[To be done]: In the thread on memory zones, what is the protection number calculated from?

===== Page =====

Yes! Thanks for summarize!

> I don't see a problem with your change. I would be worried about
> inflated reserves when e.g. ZONE_MOVABLE doesn't exist, but that doesn't
> seem to be the case. My laptop has empty ZONE_MOVABLE and the
> ZONE_NORMAL protection for movable is 0.

Yes! Protection number is calculated by using the number of managed page
in upper zone. If there is no memory on the upper zone, protection will be 0.

> But there had to be some reason for classzone_idx to be like this and
> not simple high_zoneidx. Maybe Mel remembers? Maybe it was important
> then, but is not anymore? Sigh, it seems to be pre-git.

Based on my code inspection, this patch changing classzone_idx implementation
would not cause the problem. I also have tried to find the reason
for classzone_idx implementation by searching git history but I can't.
As you said,
it seems to be pre-git. It would be really helpful that someone who remembers
the reason for current classzone_idx implementation teaches me the reason.

Thanks.
Mel Gorman May 4, 2018, 10:33 a.m. UTC | #3
On Fri, May 04, 2018 at 09:03:02AM +0200, Vlastimil Babka wrote:
> > min watermark for NORMAL zone on node 0
> > allocation initiated on node 0: 750 + 4096 = 4846
> > allocation initiated on node 1: 750 + 0 = 750
> > 
> > This watermark difference could cause too many numa_miss allocation
> > in some situation and then performance could be downgraded.
> > 
> > Recently, there was a regression report about this problem on CMA patches
> > since CMA memory are placed in ZONE_MOVABLE by those patches. I checked
> > that problem is disappeared with this fix that uses high_zoneidx
> > for classzone_idx.

===== Excerpted records =====

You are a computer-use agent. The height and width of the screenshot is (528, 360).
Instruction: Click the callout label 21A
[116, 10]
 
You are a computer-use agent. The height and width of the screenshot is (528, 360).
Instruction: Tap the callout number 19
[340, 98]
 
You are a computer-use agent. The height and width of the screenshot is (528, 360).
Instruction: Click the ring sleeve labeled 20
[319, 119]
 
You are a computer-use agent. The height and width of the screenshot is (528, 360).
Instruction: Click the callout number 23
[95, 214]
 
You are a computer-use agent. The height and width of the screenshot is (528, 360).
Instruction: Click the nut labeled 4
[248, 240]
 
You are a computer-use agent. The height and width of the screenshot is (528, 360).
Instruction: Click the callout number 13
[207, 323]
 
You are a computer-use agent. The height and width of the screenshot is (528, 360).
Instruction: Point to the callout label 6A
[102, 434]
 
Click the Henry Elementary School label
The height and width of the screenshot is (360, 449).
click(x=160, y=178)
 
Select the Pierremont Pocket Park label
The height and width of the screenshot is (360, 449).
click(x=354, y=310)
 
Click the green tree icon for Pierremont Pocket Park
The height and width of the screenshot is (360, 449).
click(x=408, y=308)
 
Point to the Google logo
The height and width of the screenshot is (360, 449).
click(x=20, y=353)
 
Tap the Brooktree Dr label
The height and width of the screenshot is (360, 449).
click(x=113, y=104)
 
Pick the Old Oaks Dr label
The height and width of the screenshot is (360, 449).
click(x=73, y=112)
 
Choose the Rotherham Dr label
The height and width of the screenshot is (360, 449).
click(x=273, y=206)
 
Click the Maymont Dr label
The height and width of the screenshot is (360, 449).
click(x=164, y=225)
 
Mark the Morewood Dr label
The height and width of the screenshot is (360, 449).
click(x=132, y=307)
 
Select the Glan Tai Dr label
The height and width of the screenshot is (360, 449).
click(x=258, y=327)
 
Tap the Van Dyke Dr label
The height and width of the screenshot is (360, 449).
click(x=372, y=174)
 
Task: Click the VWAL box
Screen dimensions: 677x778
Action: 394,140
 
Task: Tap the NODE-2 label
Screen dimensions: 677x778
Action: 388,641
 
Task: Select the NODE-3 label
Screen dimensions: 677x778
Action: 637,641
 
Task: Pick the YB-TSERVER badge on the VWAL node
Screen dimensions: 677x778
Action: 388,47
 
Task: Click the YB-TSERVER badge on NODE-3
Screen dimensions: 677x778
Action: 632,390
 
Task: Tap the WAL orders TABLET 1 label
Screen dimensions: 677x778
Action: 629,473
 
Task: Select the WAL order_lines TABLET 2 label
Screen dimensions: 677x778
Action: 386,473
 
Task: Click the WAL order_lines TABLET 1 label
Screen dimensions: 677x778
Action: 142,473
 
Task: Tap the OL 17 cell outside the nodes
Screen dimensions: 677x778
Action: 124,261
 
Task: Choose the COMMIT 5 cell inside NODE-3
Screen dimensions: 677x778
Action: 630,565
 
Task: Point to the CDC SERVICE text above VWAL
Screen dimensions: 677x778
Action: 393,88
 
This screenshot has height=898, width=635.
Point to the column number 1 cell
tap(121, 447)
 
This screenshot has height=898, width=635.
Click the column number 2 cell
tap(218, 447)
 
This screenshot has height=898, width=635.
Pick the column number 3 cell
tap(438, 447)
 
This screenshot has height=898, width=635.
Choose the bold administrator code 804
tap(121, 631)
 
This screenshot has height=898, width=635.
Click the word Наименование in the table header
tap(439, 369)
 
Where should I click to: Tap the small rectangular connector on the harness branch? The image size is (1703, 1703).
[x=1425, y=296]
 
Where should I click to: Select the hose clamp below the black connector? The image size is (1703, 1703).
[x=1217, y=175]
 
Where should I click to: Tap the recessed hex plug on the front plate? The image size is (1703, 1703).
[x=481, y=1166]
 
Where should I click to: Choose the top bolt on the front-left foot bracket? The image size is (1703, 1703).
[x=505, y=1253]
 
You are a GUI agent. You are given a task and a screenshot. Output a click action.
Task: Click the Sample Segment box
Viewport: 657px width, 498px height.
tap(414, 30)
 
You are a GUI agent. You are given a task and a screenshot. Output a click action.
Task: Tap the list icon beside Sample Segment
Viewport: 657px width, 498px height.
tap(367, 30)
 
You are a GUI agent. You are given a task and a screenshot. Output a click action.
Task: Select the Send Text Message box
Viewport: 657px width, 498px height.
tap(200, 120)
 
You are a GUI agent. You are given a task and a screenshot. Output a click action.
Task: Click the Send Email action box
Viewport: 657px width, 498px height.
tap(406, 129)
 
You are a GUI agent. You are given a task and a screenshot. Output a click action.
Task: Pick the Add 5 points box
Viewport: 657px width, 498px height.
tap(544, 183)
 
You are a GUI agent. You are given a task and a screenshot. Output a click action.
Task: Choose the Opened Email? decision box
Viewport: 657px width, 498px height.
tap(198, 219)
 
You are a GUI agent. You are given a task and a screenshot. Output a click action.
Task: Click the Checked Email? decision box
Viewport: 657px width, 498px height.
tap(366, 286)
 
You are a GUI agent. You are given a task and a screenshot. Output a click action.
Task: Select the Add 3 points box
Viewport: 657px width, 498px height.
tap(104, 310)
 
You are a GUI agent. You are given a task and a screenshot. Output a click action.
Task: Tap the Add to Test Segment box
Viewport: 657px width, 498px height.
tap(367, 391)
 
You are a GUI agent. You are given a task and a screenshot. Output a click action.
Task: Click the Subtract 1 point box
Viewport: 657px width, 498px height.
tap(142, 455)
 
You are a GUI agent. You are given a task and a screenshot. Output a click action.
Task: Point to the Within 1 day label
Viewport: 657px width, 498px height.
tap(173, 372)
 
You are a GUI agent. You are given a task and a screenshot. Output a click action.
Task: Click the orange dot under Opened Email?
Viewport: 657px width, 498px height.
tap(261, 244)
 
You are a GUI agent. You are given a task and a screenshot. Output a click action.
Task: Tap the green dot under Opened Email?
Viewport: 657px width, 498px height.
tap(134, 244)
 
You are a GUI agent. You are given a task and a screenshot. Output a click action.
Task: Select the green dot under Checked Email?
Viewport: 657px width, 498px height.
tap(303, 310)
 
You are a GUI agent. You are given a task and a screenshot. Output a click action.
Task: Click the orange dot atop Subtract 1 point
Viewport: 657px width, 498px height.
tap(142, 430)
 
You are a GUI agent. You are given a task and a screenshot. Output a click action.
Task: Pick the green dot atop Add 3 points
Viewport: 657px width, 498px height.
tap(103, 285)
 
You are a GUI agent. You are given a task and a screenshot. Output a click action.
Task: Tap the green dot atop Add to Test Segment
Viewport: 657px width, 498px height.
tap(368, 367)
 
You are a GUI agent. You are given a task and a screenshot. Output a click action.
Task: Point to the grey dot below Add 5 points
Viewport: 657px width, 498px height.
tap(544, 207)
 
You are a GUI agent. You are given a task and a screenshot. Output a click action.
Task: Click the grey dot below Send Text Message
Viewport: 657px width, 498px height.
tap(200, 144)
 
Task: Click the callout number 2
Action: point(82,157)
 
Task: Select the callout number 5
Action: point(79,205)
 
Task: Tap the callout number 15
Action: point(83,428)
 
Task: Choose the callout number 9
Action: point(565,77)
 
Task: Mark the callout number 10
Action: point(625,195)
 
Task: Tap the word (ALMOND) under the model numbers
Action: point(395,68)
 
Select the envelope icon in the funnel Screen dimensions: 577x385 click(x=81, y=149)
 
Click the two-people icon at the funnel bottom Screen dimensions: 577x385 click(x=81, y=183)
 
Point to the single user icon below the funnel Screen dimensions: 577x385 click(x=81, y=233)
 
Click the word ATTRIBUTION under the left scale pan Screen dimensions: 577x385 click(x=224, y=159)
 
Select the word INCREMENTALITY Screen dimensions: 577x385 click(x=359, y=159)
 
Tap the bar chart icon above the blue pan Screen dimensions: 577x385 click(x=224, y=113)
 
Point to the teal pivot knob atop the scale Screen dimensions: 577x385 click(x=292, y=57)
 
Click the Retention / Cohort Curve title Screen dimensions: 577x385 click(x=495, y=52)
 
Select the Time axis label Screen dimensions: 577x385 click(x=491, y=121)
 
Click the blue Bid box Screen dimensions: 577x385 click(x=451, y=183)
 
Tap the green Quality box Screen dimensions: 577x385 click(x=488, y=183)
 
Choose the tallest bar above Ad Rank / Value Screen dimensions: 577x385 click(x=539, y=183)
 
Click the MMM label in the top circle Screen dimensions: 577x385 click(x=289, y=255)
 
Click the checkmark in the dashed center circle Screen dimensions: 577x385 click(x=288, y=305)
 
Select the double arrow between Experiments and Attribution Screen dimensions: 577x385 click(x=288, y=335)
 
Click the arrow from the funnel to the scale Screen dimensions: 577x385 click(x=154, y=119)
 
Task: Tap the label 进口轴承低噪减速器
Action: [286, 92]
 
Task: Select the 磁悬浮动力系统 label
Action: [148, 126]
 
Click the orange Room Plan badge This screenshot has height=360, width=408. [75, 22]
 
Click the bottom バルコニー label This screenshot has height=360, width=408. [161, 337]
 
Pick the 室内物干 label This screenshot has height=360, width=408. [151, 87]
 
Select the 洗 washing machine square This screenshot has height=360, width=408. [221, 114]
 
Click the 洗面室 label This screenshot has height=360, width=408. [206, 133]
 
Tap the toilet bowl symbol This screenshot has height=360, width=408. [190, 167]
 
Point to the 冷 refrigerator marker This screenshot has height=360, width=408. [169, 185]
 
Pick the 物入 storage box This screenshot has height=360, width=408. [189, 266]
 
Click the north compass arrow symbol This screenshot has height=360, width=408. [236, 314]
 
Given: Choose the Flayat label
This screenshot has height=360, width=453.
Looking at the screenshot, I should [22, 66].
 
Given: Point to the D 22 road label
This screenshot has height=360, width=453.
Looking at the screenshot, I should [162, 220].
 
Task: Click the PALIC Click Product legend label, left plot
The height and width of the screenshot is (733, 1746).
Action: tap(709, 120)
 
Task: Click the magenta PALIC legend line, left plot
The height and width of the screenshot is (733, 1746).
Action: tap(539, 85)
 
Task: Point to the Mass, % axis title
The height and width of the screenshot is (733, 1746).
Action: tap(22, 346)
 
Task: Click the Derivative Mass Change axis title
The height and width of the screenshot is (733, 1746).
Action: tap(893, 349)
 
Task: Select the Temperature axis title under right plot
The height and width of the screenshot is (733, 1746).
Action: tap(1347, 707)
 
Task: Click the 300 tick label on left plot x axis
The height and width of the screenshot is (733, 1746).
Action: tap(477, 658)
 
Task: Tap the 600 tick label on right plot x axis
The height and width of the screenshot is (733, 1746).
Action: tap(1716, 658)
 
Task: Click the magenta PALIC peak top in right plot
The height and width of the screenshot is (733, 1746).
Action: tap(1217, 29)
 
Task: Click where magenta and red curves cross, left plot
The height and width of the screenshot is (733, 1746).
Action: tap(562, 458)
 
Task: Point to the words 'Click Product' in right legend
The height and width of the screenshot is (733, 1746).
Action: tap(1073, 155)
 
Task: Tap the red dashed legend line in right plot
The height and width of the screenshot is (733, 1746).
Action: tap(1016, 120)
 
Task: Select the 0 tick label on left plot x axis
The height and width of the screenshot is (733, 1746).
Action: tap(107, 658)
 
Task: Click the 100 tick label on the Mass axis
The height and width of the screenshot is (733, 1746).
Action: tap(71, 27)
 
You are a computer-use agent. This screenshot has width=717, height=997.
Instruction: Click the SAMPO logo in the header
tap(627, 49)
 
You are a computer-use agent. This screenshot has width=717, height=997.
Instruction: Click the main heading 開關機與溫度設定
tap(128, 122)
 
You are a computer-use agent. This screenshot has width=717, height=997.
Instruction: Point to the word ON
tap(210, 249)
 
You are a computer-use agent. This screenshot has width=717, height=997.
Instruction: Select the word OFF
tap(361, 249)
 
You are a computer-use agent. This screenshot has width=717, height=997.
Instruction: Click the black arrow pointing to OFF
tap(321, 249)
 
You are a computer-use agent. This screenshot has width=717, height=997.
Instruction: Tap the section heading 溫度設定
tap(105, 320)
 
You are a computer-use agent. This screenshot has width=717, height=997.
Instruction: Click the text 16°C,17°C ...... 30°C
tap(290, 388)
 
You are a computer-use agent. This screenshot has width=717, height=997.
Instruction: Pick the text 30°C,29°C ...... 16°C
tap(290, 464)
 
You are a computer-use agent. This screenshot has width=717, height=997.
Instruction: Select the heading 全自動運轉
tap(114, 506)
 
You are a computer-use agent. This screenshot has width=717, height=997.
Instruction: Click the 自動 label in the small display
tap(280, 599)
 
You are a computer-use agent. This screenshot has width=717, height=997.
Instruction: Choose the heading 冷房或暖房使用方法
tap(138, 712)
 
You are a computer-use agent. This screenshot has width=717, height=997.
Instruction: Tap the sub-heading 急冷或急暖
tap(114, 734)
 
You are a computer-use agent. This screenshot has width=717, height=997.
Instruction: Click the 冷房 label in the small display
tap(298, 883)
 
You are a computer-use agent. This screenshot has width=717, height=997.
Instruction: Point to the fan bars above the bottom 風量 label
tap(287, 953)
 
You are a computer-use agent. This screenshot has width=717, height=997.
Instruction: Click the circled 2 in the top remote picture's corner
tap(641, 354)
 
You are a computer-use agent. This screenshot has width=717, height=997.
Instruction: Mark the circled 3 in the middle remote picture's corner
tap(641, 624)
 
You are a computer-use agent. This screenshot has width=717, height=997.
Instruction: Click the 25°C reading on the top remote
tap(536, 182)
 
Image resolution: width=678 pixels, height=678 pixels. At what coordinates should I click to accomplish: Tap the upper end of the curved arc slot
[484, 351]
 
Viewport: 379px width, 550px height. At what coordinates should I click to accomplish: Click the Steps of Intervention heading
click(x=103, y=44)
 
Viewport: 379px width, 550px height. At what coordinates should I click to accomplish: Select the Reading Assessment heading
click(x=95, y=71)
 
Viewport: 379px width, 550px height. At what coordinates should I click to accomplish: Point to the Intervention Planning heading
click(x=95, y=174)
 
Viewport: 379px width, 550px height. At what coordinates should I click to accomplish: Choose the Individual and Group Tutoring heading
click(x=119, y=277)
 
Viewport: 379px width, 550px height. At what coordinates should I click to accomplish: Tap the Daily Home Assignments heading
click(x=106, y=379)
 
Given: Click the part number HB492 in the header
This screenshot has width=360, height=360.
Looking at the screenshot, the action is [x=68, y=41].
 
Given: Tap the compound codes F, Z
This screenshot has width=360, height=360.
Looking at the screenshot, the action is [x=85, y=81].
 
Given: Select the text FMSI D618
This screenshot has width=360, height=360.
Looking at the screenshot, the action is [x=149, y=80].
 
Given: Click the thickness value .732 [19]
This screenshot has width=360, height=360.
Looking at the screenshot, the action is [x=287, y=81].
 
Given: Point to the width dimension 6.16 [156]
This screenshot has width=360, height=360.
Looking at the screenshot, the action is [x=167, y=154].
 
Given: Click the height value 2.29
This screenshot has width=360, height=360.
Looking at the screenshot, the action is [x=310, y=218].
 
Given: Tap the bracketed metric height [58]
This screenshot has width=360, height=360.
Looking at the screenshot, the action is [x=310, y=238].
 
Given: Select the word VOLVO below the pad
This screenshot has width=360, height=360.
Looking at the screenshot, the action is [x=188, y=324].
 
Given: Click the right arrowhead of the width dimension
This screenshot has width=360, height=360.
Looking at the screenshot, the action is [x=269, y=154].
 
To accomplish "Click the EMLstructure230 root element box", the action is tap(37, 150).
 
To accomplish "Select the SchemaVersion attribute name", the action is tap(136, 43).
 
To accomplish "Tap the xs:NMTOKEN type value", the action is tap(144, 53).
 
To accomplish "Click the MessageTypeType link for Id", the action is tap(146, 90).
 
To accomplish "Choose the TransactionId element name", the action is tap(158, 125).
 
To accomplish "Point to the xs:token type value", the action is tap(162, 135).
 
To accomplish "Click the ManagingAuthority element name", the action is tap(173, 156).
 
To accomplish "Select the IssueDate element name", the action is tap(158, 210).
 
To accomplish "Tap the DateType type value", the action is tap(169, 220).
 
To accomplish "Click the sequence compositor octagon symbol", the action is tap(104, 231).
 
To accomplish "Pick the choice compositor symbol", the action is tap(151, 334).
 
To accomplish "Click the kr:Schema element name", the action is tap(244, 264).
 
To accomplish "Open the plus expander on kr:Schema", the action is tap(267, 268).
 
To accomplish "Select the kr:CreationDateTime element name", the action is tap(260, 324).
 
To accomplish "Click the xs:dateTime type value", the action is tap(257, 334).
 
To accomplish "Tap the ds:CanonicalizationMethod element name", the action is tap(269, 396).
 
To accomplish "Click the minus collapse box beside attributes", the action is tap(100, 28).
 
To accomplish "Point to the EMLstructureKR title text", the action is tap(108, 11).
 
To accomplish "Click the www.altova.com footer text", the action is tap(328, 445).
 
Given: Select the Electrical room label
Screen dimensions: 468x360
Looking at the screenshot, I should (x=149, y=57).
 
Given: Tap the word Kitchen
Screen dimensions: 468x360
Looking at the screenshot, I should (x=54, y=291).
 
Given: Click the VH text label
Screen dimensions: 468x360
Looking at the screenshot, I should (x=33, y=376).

=====

[Full output]: The number of managed pages in the upper zone.